The village has various types of pensions: old-age pensions average 30,130 rubles ($376), disability pensions 23,850 rubles ($297), survivor's pensions 16,320 rubles ($203), social pensions 22,600 rubles ($282), and military pensions 47,700 ($595). This pension structure reflects the village's socioeconomic conditions, with military pensioners receiving significantly higher benefits than other categories.

These figures provide context to the economic situation of the elderly population, which constitutes nearly 29% of Charozero's residents.

=== Housing ===
As of 2025, Charozero has a modest rental market with affordable housing options compared to larger urban centers in Vologda Oblast. Studio apartments start at 5,010 rubles ($62) per month, one-bedroom apartments at 6,210 rubles ($77), two-bedroom apartments at 8,110 rubles ($101), three-bedroom apartments at 10,980 rubles ($137), and larger apartments at 12,700 rubles ($153).

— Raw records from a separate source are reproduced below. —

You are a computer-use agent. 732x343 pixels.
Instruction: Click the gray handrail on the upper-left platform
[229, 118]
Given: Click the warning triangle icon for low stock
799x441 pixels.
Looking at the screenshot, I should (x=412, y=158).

For house rentals, prices vary by size: houses up to 50 square meters cost approximately 7,540 rubles ($94) monthly, 100 square meter houses at 10,080 rubles ($126), 150 square meter houses at 12,620 rubles ($157), 200 square meter houses at 13,900 rubles ($173), and houses larger than 200 square meters at 15,170 rubles ($189).

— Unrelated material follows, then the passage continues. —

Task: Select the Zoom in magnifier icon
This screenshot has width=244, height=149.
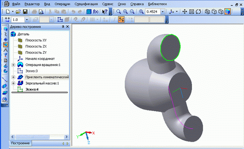Action: [x=125, y=11]
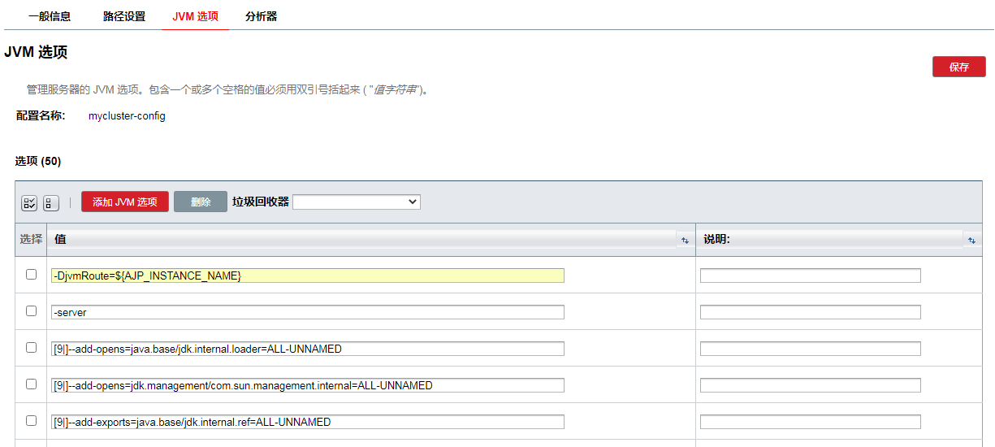Sort by the 值 column icon

coord(684,240)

The cost of renting a one-bedroom apartment represents about 13% of the average monthly salary in Charozero, while renting a 100 square meter house accounts for approximately 21% of the average salary. This relatively low housing cost-to-income ratio makes Charozero's housing market more affordable than many Russian settlements, though the limited housing availability may present challenges for newcomers.

== Education ==
In 1992, the Kirillovsky district opened Charozero's secondary school using debt funds, and the school has been headed by Akimova Inna Leonidovna from 2013 onwards. Since its founding, the Kirillovsky district treasury has spent 20 million rubles ($250,000) to keep the school running. The municipal government has performed ten inspections on the school (five of which, educational violations were found) and the village school has also undergone 2 arbitration cases amounting to 89,000 rubles ($1,100) in total. 10 students have graduated from the secondary school since its founding, and it has hired a total of 49 educational staff with recognized diplomas.

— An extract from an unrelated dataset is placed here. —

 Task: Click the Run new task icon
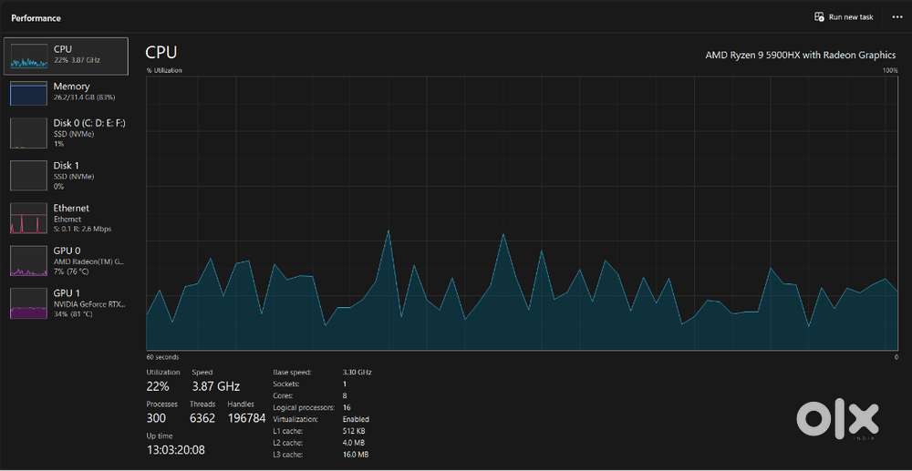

Charozero also has a small preschool/primary school, considered bureaucratically part of the secondary school, with four employees and three students. The primary school is directed by the same headmaster as the secondary school (Akimova Inna Leonidovna) and administered by Koreshkov Stanislav Vasilievich.

== Notable people ==

- Leonid Alexeevich Shivdyakov (born 1944) - Russian lieutenant general of the Russian military.